Identification: 1078


Description

Modulating the tumor microenvironment to induce cross priming for cancer immunotherapy

Erica L. Fleming-Trujillo1, Pablo Saenz-Lopez Larrocha2, Michael I. Nishimura2

Loyola University of Chicago, Maywood IL

1Department of Microbiology & Immunology, 2Department of Surgery

We, and others, have observed biologic and anti-tumor responses in both humans and mice following adoptive cell transfer (ACT) of T cells transduced to express T cell receptors (TCRs) specific for melanoma antigens. Limitations to this therapy include the monospecificity of transferred T cells and the immunosuppressive tumor microenvironment. We hypothesize that local injection of allogeneic transduced T cells has the potential to create a favorable, pro-inflammatory response that is conducive to recruitment and activation of host immune cells that can subsequently elicit a protective, systemic anti-tumor response. In order to improve upon this immunotherapy utilizing a mouse melanoma model, we propose to use intratumoral injection of HLA-A2 restricted, tyrosinase-specific T cells from an allogeneic (H-2d) donor into B16 tumors expressing HLA-A2, established in HLA-A2 (A2/H-2b) transgenic mice.
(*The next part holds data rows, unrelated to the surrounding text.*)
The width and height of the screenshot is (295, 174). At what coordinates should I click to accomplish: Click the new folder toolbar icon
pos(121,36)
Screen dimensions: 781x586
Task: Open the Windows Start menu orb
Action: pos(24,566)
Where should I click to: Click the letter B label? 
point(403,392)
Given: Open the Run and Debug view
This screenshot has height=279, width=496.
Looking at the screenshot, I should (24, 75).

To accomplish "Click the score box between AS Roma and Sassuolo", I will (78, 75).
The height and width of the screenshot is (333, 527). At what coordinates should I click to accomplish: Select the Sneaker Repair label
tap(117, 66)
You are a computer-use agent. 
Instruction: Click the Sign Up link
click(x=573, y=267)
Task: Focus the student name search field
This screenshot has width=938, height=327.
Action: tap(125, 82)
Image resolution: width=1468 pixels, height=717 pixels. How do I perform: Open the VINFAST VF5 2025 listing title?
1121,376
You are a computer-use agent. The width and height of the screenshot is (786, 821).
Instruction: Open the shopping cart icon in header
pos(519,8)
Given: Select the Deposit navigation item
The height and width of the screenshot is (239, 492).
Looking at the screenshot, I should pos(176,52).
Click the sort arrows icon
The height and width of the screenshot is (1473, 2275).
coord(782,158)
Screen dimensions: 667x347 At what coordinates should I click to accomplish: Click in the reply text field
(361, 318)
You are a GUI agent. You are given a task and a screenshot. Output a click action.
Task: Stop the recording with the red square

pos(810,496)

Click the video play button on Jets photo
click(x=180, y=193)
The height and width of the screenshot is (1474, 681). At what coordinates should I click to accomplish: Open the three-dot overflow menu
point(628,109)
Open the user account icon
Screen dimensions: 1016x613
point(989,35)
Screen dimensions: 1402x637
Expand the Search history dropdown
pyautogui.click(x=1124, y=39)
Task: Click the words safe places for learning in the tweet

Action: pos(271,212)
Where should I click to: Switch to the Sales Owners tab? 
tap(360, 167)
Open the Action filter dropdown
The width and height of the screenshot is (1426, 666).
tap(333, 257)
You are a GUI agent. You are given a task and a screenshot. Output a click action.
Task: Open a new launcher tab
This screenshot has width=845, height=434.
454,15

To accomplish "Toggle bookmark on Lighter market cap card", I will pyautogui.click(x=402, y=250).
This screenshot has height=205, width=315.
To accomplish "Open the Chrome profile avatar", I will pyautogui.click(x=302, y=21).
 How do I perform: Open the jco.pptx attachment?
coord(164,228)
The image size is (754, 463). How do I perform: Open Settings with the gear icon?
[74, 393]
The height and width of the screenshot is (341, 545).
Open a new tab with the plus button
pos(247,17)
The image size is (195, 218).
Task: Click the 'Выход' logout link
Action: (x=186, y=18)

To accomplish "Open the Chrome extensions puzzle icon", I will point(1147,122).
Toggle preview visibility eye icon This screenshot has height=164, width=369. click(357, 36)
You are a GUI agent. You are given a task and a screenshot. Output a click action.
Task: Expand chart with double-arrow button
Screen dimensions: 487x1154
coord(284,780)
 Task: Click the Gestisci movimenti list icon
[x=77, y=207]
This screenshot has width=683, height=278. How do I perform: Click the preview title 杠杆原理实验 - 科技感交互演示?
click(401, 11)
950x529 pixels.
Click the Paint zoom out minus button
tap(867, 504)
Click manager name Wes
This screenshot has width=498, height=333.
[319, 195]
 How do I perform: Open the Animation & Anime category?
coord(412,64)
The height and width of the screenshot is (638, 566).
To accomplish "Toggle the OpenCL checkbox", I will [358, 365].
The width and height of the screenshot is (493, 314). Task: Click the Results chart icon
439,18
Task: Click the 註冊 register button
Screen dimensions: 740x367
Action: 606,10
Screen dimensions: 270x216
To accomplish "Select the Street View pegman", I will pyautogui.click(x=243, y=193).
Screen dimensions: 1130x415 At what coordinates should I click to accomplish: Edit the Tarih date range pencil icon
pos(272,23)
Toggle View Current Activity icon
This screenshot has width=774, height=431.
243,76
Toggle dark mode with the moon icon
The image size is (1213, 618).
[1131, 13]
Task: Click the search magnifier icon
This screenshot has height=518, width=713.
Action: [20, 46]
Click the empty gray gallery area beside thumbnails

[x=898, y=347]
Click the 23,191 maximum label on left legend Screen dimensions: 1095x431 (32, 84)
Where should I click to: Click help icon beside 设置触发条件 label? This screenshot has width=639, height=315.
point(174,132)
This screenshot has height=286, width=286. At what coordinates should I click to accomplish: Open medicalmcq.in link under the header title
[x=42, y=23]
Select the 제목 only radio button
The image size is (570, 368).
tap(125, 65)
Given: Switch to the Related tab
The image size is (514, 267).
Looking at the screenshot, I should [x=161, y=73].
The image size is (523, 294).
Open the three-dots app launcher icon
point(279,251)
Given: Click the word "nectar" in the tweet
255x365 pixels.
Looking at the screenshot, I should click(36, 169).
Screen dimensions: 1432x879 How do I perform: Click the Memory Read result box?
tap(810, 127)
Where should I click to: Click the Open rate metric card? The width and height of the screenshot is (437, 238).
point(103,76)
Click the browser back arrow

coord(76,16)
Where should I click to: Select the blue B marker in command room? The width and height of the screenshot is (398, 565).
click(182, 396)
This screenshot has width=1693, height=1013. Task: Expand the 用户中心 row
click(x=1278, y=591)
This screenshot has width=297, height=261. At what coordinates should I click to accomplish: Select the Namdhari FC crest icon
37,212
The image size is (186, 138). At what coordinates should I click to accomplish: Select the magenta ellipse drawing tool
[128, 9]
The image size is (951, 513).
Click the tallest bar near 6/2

We have shown in vitro that allogeneic, tyrosinase-specific T cells have increased lytic activity and pro-inflammatory cytokine production against B16 A2 tumors compared to syngeneic transduced T cells. In vivo, B16 A2 tumors injected with allogeneic, tyrosinase-specific T cells have a significant reduction in tumor growth compared to tumors injected with syngeneic transduced T cells or untransduced allogeneic T cells. Preliminary data suggests that treated mice mount T cell responses to additional H-2b restricted melanoma antigens, as measured by IFN-γ ELISPOT. We seek to investigate the mechanisms of improved anti-tumor immune responses by characterizing the immune cell infiltration into the tumor microenvironment and the impact on host dendritic cell and T cell activation. Allogeneic transduced T cells could provide an “off the shelf” therapy that physicians can perform in any clinical setting for any malignancy accessible by a needle, making this therapy available to more patients.